Runtime observability¶
dpone observability metrics-export converts dpone run evidence into
Prometheus text exposition, OpenTelemetry-compatible JSON, a machine-readable
summary, and a Markdown report.
The exporter is intentionally local-first and dependency-light. It does not require a running collector, Prometheus server, or vendor SDK to produce artifacts. That keeps CI deterministic while still giving operators files they can ship to their observability stack.
Contents¶
- Quickstart
- How it works
- Prometheus artifact
- OpenTelemetry artifact
- Using custom metrics
- CI artifact pattern
- Runbook
- Developer links
Quickstart¶
Run a process and save JSON output:
uv run dpone run examples/postgres_to_mssql.yaml \
--format json > .dpone/runs/orders/run_report.json
Export observability artifacts:
uv run dpone observability metrics-export \
--run-report .dpone/runs/orders/run_report.json \
--output-dir .dpone/observability/orders \
--label env=local \
--label pipeline=orders \
--service-name dpone \
--namespace dpone.local \
--format json
Generated files:
| File | Purpose |
|---|---|
prometheus_metrics.prom |
Prometheus text exposition for scraping or pushgateway upload. |
opentelemetry_metrics.json |
OTLP-shaped JSON that can be adapted by collectors or CI uploaders. |
metrics_index.json |
SHA-256 checksum manifest for the files produced by this export. |
runtime_metrics.json |
dpone export report with metric list and artifact paths. |
runtime_metrics.md |
Human-readable summary for run artifacts or pull requests. |
How it works¶
flowchart LR
Run["dpone run --format json"]
Extractor["RuntimeMetricsExtractor"]
Model["MetricPoint[]"]
Prom["PrometheusTextRenderer"]
OTel["OpenTelemetryJsonRenderer"]
Report["RuntimeMetricsExportReport"]
Artifacts[".dpone/observability/<run>/"]
Run --> Extractor
Extractor --> Model
Model --> Prom
Model --> OTel
Prom --> Artifacts
OTel --> Artifacts
Model --> Report
Report --> Artifacts
The exporter reads the standard JSON shape produced by
dpone run. It extracts:
| Run field | Metric |
|---|---|
result.extracted_rows |
dpone_extracted_rows |
result.inserted_rows |
dpone_inserted_rows |
result.updated_rows |
dpone_updated_rows |
result.final_rows |
dpone_final_rows |
result.duration_seconds |
dpone_duration_seconds |
result.throughput_rows_per_second |
dpone_throughput_rows_per_second |
attempts |
dpone_attempts |
max_attempts |
dpone_max_attempts |
retry_backoff_seconds |
dpone_retry_backoff_seconds |
result.errors / errors / blockers |
dpone_error_count |
warnings |
dpone_warning_count |
passed |
dpone_run_passed |
Labels are attached to every metric. Run reports automatically add useful
labels such as run_id, process, selector, and status when available.
Prometheus artifact¶
Example output:
# HELP dpone_extracted_rows Rows extracted by the dpone run.

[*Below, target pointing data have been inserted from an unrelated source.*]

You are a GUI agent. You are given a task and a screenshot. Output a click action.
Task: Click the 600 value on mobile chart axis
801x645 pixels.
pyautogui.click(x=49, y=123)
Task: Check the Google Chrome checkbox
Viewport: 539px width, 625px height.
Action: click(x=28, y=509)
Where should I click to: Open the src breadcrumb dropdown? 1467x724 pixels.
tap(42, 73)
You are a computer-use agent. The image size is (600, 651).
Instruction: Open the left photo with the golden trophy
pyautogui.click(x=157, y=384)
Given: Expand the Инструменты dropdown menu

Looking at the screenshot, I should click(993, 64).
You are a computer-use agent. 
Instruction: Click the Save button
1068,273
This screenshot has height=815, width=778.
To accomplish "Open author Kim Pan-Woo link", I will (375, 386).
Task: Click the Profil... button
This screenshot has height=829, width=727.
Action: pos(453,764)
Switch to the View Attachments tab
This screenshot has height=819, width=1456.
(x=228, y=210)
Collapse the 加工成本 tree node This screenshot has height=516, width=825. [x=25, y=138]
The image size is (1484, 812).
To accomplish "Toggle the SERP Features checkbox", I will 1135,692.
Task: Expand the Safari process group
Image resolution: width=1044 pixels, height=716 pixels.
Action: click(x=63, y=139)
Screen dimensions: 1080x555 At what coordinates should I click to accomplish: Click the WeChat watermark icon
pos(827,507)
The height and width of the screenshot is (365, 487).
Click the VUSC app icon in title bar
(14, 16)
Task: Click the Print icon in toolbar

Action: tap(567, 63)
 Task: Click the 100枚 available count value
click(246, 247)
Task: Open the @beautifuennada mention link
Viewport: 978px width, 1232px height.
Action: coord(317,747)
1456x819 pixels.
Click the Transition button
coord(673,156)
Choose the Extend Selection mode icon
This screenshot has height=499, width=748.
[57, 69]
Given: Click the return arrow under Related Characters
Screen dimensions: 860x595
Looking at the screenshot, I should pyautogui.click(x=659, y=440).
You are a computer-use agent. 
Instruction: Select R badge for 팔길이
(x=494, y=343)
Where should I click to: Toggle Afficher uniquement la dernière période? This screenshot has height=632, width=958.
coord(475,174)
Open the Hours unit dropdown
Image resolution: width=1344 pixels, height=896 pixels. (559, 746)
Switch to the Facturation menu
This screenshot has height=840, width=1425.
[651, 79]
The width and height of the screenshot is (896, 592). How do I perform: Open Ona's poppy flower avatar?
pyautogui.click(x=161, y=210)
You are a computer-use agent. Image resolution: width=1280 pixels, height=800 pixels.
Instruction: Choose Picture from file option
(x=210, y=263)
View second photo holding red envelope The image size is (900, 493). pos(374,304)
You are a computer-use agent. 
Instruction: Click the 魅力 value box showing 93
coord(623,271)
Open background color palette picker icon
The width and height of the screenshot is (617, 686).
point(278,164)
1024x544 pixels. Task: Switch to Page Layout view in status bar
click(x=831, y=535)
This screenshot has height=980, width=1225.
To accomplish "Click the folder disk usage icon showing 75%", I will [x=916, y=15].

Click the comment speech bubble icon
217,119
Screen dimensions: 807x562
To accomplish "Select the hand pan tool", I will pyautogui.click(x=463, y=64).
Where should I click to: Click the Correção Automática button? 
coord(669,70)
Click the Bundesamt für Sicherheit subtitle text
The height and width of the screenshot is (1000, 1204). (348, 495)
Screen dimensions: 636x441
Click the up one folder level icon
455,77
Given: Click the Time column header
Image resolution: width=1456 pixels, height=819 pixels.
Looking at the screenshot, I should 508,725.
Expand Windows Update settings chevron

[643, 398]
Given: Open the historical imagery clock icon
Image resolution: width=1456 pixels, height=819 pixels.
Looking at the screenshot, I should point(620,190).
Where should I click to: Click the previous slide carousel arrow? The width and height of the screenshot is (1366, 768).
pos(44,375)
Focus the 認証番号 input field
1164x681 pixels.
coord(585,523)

# TYPE dpone_extracted_rows gauge
dpone_extracted_rows{env="local",process="orders",run_id="01J...",status="success"} 10000
Use this path when you want a simple Prometheus-compatible file that can be:
- uploaded as a CI artifact;
- pushed to a Prometheus Pushgateway by a wrapper job;
- read by a node-local file collector;
- attached to release evidence.
OpenTelemetry artifact¶
The OpenTelemetry artifact is an OTLP-shaped JSON payload with:
service.name;service.namespace;- optional resource attributes passed with
--resource-attr key=value; - metric names, descriptions, units, labels, and gauge points.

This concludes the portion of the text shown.